Tuesday, September 15, 2020

The Statue Guide

There is a statue which was not made by a human being, which stands in the heart of a certain city. It is 500 feet (~166 m) high and can be seen from miles away.

A young boy saw that statue and saw the life in it. He wanted to go see it, and his parents took him once. He looked up at it from its feet and it didn't look quite the same to him. But he believed in it, and touched the statue's feet, polished by the touch of other citizens.

From then on, he knew that the statue was for him, and he went about his normal days as a young boy, not thinking too much of it.

He read the newspaper when he had nothing to do after school, and saw that there were blind people who had trouble finding the statue. People tried to give them very good directions, but it turns out that it's hard to give directions to blind people if you're sighted.

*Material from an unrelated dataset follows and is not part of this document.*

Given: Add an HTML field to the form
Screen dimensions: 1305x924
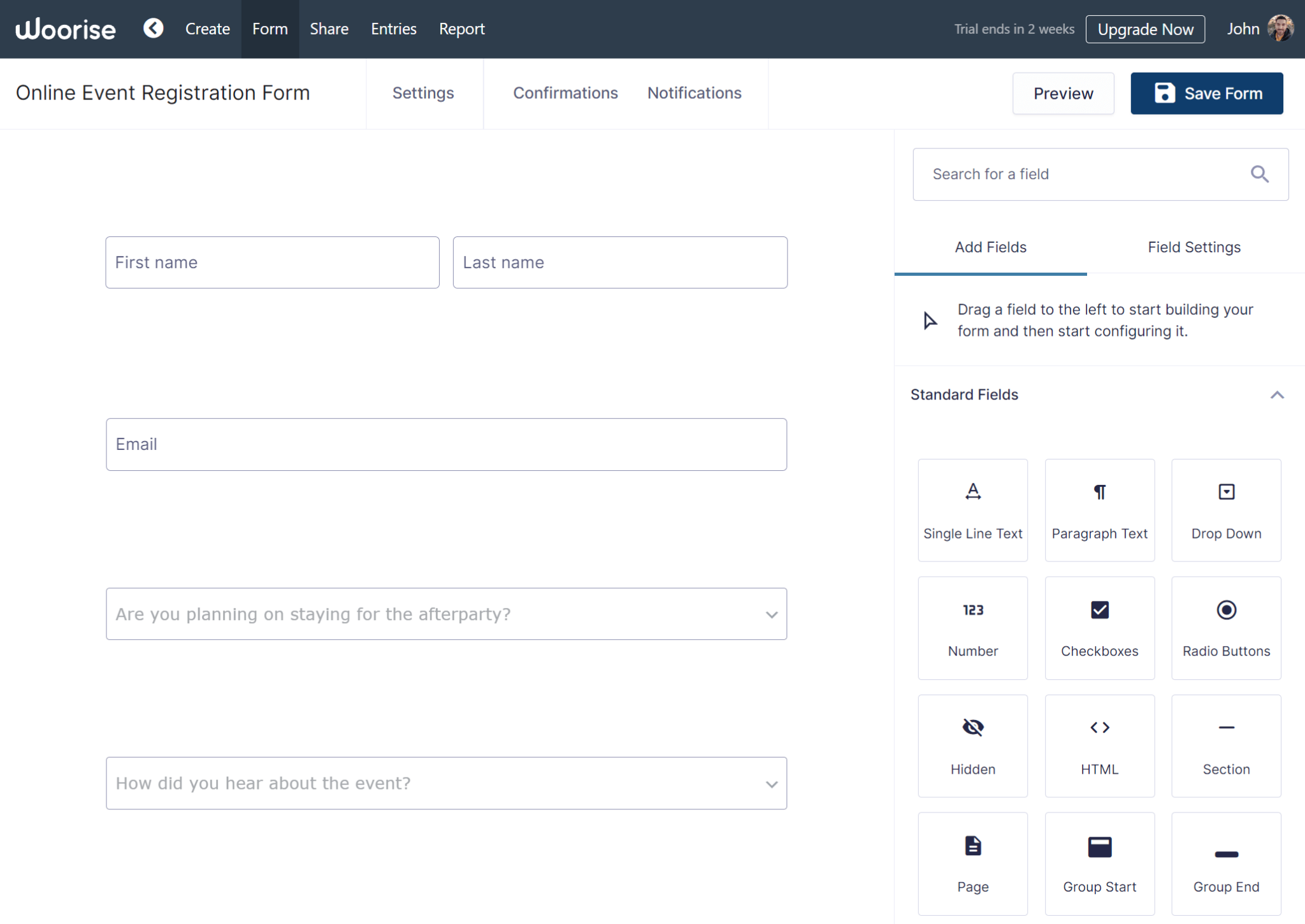Looking at the screenshot, I should pos(1099,746).
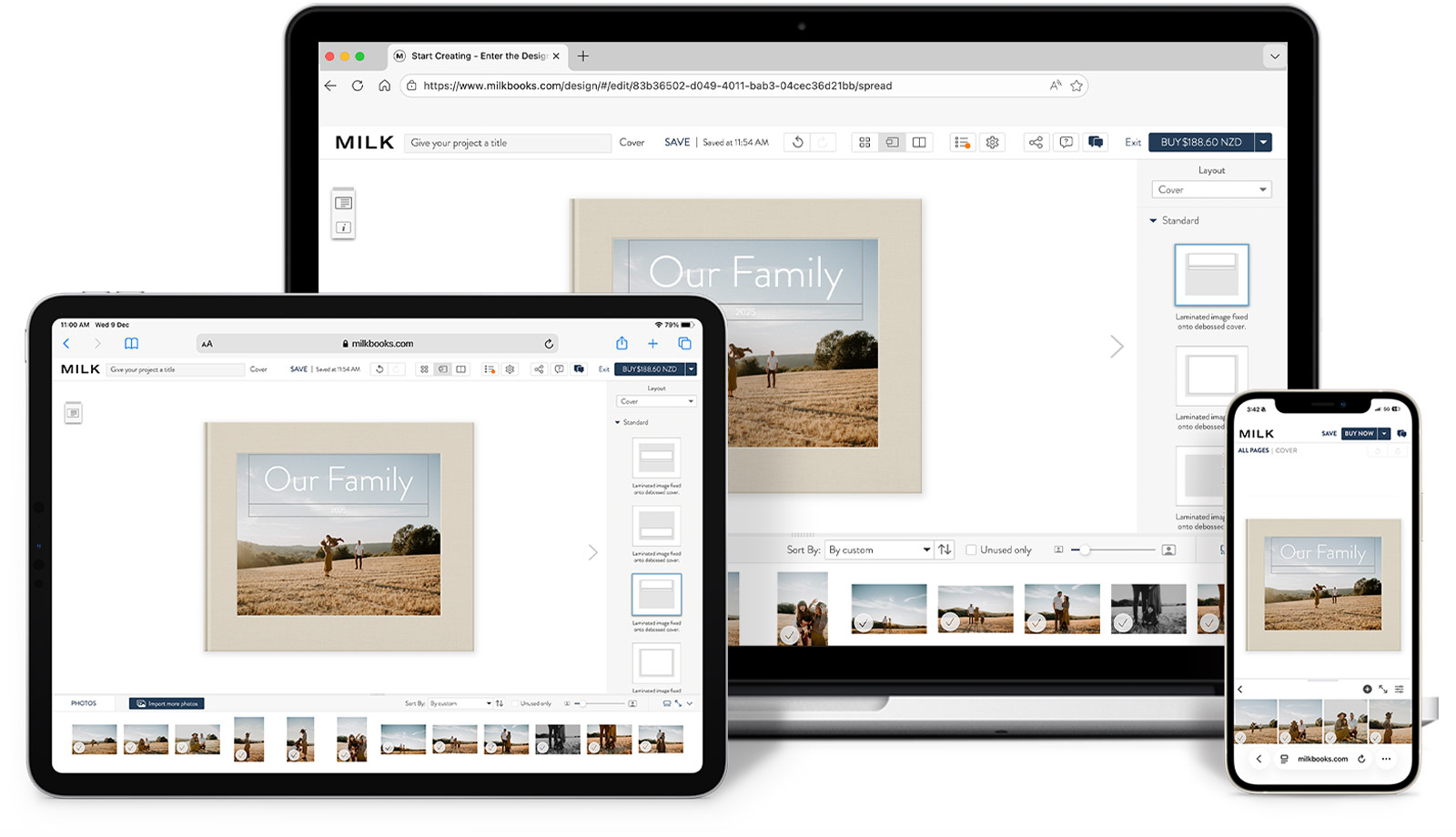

This weighed on him. He decided that he needed to learn how to make better directions for blind people to find the statue.

He forgot about this in the short run, but remembered it with his whole life. He found that while a sighted person only needed to be shown the statue from a distance, and told "just find a way to get through the streets -- you'll make it", a blind person had to be told to go from this street to that street -- the city has a lot of canyons cutting streets into pieces, so there's no one or two streets that can get you to the statue. And unfortunately, in this city there are blind people who can't even process the idea of a street and must be told precisely how many steps to take in which direction, orienting themselves to the sounds and smells along the way.

So he knew that what he must do was to become blind himself, and even damage his ability to process streets, in order to enter into the reality of the blind people he wanted to guide to the statue. So he let his eyesight dim, from reading old street maps, and learned to read Braille.

And he worked diligently, as a guide for the blind, proving from Braille maps exactly where the statue ought to be.

He had always been content, as when a boy, to let the statue be off in the distance, but one day he wished to see the statue, to believe in it. So he looked up the route to get from right where he was to the statue, and carefully followed it, avoided getting hit by a car, avoided tripping on the cracks in the pavement.

And he arrived at where the statue ought to be, but he could not see it. Eventually someone led him to the foot of it, and he touched the foot. He could only believe that the rest of the statue was there.